▸ **DATA PROVIDED**
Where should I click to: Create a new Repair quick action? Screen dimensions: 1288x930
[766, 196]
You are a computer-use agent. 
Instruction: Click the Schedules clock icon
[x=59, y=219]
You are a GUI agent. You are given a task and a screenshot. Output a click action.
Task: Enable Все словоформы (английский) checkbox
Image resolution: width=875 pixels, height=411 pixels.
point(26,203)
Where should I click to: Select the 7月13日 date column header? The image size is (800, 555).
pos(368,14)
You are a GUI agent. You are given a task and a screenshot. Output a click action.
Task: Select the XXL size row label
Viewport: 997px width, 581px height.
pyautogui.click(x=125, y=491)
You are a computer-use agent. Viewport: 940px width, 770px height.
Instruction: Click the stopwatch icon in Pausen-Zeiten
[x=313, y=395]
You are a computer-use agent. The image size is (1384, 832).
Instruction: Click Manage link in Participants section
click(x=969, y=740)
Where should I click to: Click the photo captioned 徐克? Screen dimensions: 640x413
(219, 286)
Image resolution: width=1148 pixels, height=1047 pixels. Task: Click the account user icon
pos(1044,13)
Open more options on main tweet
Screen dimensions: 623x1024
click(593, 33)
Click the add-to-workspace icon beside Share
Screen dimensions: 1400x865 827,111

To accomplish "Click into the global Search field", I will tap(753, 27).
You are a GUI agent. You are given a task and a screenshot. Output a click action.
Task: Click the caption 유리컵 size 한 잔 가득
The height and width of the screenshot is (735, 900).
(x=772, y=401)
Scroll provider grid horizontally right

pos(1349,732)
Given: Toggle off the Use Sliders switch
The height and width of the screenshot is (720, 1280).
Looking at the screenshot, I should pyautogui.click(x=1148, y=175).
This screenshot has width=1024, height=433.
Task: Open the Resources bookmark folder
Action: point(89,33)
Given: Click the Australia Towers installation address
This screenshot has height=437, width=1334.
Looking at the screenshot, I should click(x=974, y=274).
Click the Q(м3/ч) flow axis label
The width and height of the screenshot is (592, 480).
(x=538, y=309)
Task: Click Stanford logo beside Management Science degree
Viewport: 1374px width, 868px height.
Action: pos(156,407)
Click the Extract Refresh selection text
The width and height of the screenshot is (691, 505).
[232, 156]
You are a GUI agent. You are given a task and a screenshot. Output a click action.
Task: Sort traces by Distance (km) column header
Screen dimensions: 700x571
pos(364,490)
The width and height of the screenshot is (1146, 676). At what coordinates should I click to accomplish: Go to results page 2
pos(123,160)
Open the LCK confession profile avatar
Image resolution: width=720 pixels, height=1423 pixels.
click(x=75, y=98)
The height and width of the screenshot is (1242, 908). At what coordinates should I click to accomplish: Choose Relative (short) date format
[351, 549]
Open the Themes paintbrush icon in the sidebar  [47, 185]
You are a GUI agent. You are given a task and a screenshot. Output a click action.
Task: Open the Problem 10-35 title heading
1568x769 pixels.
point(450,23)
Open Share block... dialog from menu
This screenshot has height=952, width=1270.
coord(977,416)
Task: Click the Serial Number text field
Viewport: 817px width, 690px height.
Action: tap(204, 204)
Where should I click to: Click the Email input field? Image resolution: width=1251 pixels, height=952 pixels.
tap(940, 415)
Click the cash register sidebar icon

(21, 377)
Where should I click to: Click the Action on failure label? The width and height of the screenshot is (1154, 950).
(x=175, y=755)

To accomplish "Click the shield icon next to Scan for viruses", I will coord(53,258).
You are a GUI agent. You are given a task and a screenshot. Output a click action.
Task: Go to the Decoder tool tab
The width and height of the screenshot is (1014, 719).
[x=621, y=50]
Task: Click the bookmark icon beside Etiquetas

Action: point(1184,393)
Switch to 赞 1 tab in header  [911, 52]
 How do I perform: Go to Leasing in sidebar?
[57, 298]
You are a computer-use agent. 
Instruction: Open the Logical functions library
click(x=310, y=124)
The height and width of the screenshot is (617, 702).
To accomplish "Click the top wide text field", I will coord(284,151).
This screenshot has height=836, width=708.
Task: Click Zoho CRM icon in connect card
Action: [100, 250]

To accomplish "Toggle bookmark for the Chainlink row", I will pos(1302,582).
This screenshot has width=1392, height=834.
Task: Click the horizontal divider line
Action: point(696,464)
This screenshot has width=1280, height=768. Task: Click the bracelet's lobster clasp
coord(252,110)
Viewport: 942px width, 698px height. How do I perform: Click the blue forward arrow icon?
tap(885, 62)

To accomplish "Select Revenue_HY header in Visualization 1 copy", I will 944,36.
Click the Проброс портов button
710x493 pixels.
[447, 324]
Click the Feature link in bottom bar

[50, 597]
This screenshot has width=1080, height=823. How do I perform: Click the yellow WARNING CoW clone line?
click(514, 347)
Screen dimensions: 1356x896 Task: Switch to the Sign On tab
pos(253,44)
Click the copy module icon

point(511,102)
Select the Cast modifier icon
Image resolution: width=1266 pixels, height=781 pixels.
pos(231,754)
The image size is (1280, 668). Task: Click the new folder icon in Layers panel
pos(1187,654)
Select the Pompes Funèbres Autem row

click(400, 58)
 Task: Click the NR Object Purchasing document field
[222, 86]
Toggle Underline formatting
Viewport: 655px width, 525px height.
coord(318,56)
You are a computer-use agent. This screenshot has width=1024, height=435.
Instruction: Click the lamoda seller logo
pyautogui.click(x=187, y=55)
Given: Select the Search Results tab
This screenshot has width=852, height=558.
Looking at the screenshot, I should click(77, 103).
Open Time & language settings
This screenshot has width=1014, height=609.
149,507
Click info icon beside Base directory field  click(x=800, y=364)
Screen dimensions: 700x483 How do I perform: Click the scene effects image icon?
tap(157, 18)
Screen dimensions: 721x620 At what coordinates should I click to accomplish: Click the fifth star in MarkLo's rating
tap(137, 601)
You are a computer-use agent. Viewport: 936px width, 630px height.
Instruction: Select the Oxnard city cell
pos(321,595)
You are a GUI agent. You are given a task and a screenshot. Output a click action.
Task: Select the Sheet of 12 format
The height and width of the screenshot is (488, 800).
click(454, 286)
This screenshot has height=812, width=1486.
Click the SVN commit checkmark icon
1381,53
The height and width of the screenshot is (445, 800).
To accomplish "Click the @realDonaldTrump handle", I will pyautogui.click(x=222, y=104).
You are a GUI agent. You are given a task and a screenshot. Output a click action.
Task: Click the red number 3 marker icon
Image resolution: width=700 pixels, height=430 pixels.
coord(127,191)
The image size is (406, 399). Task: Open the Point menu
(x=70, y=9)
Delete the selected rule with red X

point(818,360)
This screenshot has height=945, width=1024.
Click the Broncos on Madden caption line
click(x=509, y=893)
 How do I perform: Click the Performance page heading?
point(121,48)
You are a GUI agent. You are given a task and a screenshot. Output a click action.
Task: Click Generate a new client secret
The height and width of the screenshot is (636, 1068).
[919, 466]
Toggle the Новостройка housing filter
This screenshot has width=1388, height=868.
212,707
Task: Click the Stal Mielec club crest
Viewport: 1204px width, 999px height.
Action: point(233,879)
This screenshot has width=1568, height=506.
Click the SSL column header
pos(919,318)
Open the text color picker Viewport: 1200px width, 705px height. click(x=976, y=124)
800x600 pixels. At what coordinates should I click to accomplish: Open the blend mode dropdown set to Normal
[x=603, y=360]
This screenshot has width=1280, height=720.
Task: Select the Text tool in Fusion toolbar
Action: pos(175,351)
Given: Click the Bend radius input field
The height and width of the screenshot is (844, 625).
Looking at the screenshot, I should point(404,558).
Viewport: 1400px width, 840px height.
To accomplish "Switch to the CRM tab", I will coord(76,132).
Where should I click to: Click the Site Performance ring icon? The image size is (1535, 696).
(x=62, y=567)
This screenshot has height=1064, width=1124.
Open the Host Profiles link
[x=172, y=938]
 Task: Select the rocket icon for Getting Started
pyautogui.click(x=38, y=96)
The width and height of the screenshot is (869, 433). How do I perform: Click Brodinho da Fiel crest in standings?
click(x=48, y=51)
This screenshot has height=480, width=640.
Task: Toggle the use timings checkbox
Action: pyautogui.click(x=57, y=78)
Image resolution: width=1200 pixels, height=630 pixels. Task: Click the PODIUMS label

▸ **TASK GOAL**
Repeat, word for word, the lines above between the line holding "Task: Select the XXL size row label" and the line holding "Open the LCK confession profile avatar", inclusive; omit everything else.

▸ **TASK OUTPUT**
Task: Select the XXL size row label
Viewport: 997px width, 581px height.
pyautogui.click(x=125, y=491)
You are a computer-use agent. Viewport: 940px width, 770px height.
Instruction: Click the stopwatch icon in Pausen-Zeiten
[x=313, y=395]
You are a computer-use agent. The image size is (1384, 832).
Instruction: Click Manage link in Participants section
click(x=969, y=740)
Where should I click to: Click the photo captioned 徐克? Screen dimensions: 640x413
(219, 286)
Image resolution: width=1148 pixels, height=1047 pixels. Task: Click the account user icon
pos(1044,13)
Open more options on main tweet
Screen dimensions: 623x1024
click(593, 33)
Click the add-to-workspace icon beside Share
Screen dimensions: 1400x865 827,111

To accomplish "Click into the global Search field", I will tap(753, 27).
You are a GUI agent. You are given a task and a screenshot. Output a click action.
Task: Click the caption 유리컵 size 한 잔 가득
The height and width of the screenshot is (735, 900).
(x=772, y=401)
Scroll provider grid horizontally right

pos(1349,732)
Given: Toggle off the Use Sliders switch
The height and width of the screenshot is (720, 1280).
Looking at the screenshot, I should pyautogui.click(x=1148, y=175).
This screenshot has width=1024, height=433.
Task: Open the Resources bookmark folder
Action: point(89,33)
Given: Click the Australia Towers installation address
This screenshot has height=437, width=1334.
Looking at the screenshot, I should click(x=974, y=274).
Click the Q(м3/ч) flow axis label
The width and height of the screenshot is (592, 480).
(x=538, y=309)
Task: Click Stanford logo beside Management Science degree
Viewport: 1374px width, 868px height.
Action: pos(156,407)
Click the Extract Refresh selection text
The width and height of the screenshot is (691, 505).
[232, 156]
You are a GUI agent. You are given a task and a screenshot. Output a click action.
Task: Sort traces by Distance (km) column header
Screen dimensions: 700x571
pos(364,490)
The width and height of the screenshot is (1146, 676). At what coordinates should I click to accomplish: Go to results page 2
pos(123,160)
Open the LCK confession profile avatar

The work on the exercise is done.